Given records section start

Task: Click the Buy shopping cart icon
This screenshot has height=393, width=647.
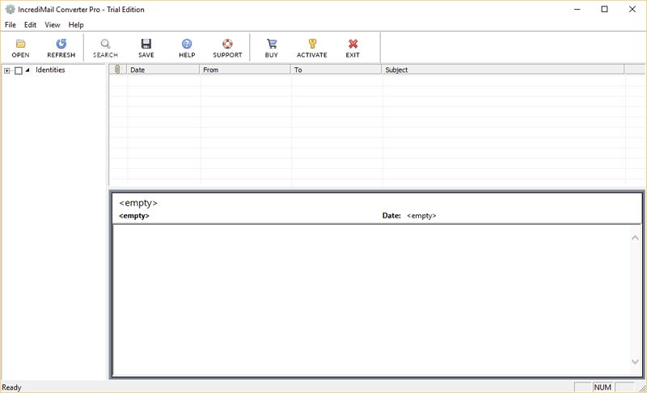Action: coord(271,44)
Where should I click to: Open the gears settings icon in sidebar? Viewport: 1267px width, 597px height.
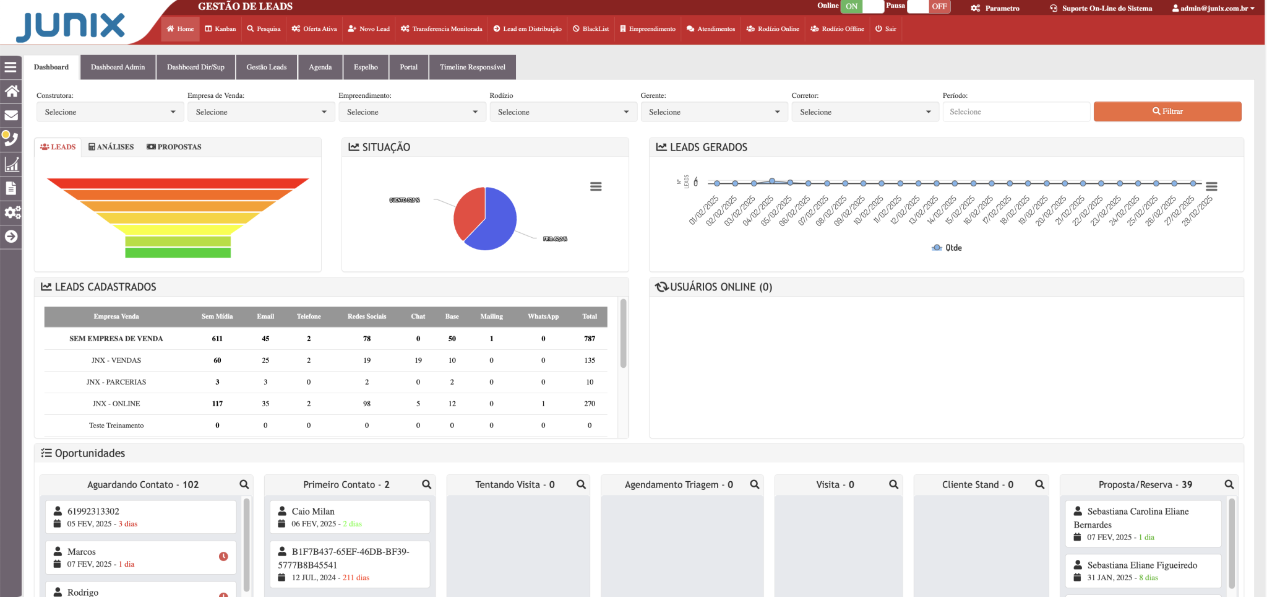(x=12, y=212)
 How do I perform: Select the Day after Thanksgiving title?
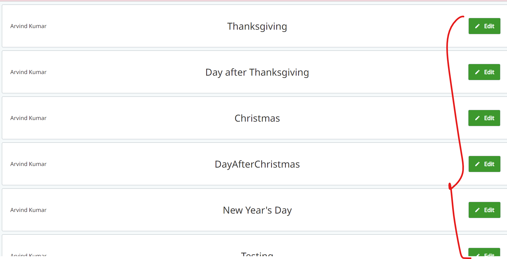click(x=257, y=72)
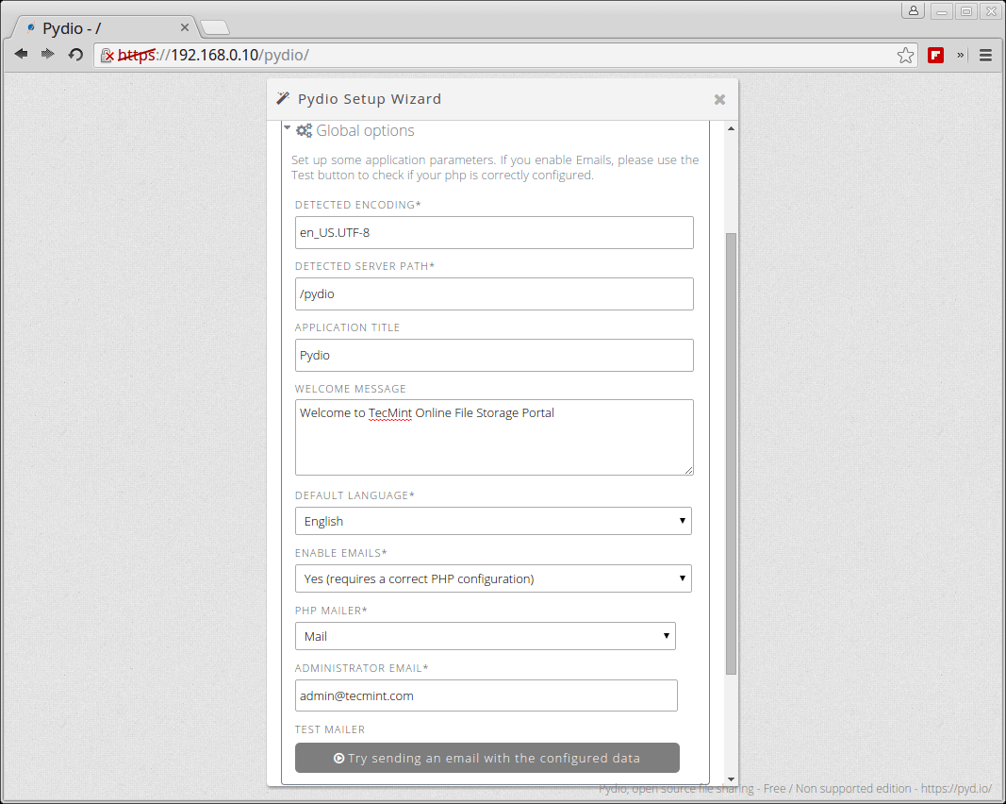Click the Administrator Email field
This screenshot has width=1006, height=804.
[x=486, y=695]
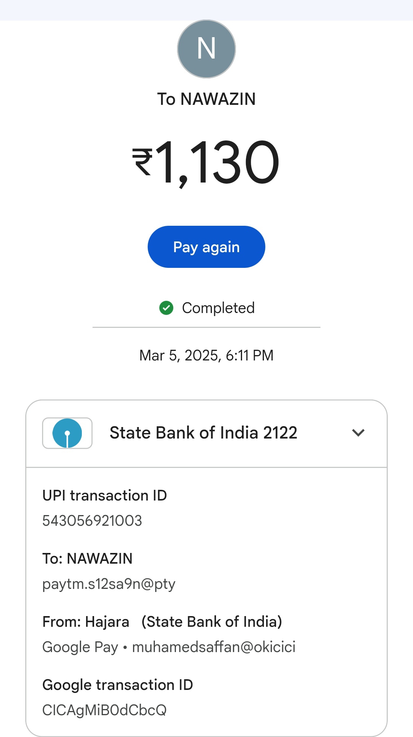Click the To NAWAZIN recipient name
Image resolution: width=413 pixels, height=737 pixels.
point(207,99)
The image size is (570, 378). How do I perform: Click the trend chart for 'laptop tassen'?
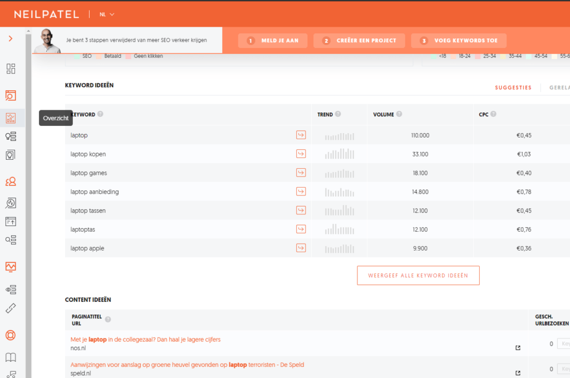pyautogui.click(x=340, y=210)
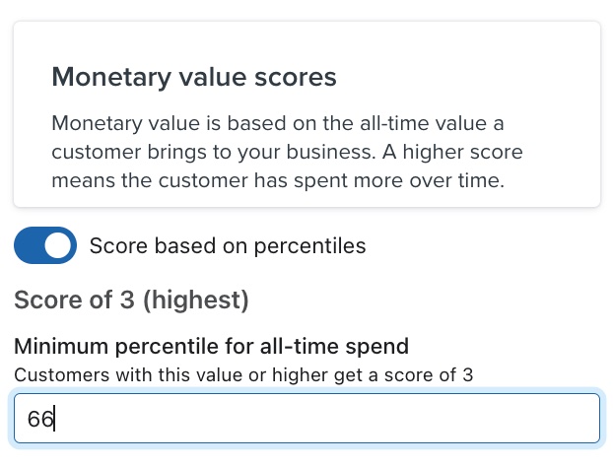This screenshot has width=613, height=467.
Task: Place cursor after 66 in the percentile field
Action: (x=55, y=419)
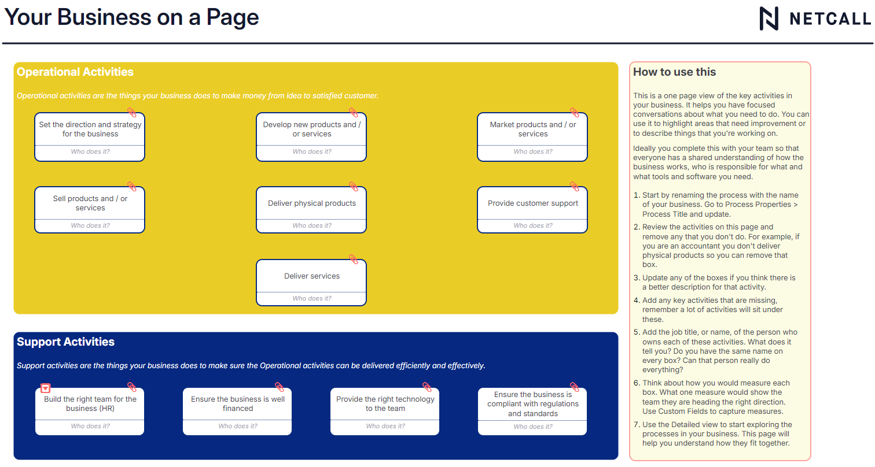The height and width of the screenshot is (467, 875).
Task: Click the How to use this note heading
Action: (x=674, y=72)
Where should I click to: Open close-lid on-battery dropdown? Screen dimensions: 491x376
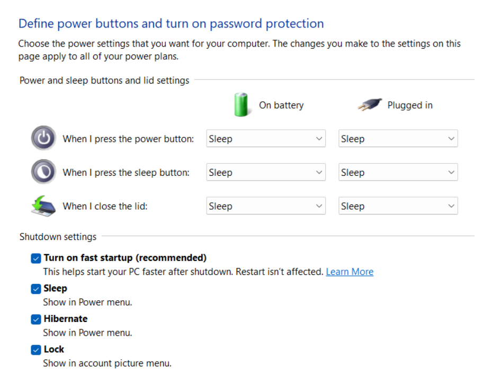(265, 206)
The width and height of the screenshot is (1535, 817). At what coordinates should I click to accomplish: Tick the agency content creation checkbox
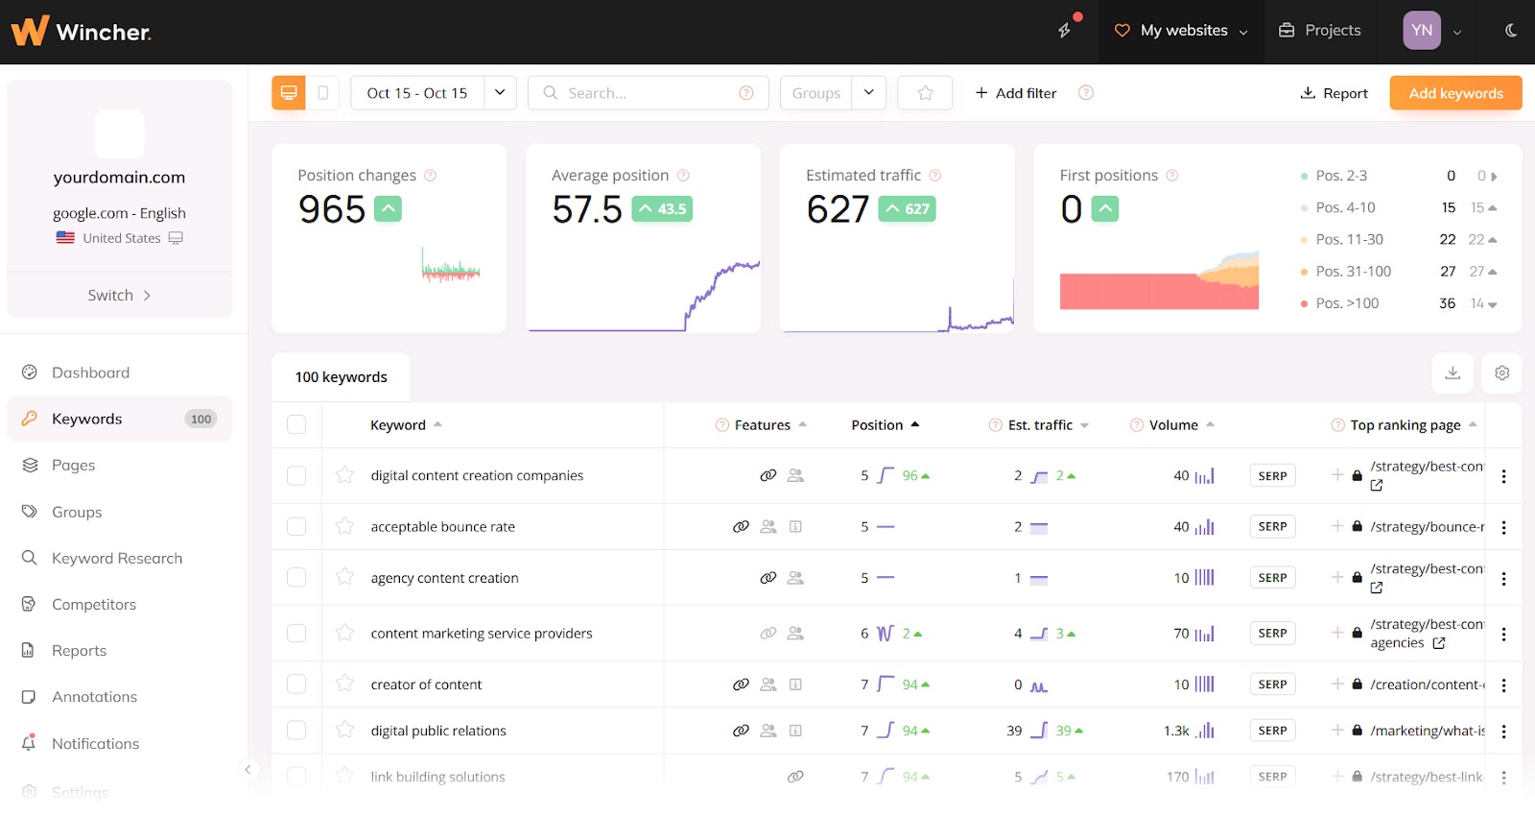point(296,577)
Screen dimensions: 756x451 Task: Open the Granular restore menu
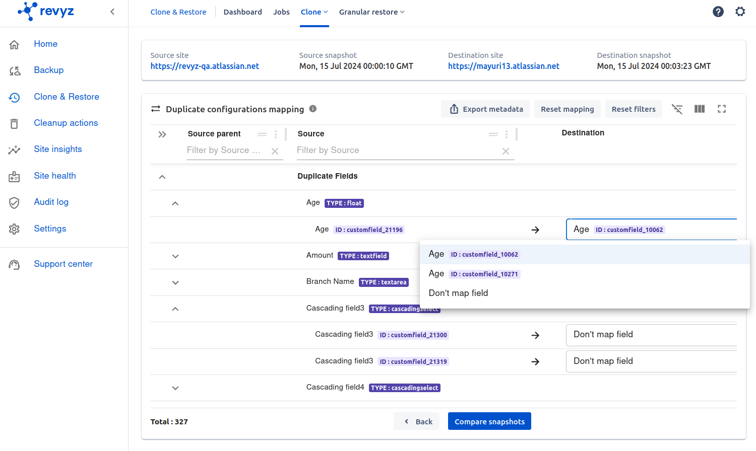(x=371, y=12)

Given records section end

#### What you will do:
When restating the records word for word, omit any picture they contain.

#### Solved problem:
Task: Click the Buy shopping cart icon
This screenshot has height=393, width=647.
Action: coord(271,44)
Where should I click to: Open the gears settings icon in sidebar? Viewport: 1267px width, 597px height.
(x=12, y=212)
 How do I perform: Select the Day after Thanksgiving title?
click(x=257, y=72)
Click the Administrator Email field
This screenshot has width=1006, height=804.
[x=486, y=695]
Click the To NAWAZIN recipient name
Image resolution: width=413 pixels, height=737 pixels.
point(207,99)
The image size is (570, 378). How do I perform: Click the trend chart for 'laptop tassen'?
pyautogui.click(x=340, y=210)
This screenshot has width=613, height=467.
Task: Place cursor after 66 in the percentile field
Action: (x=55, y=419)
The height and width of the screenshot is (467, 875).
Task: Click the How to use this note heading
Action: (x=674, y=72)
Where should I click to: Open close-lid on-battery dropdown? Screen dimensions: 491x376
(265, 206)
The width and height of the screenshot is (1535, 817). At what coordinates should I click to accomplish: Tick the agency content creation checkbox
point(296,577)
Screen dimensions: 756x451 Task: Open the Granular restore menu
(x=371, y=12)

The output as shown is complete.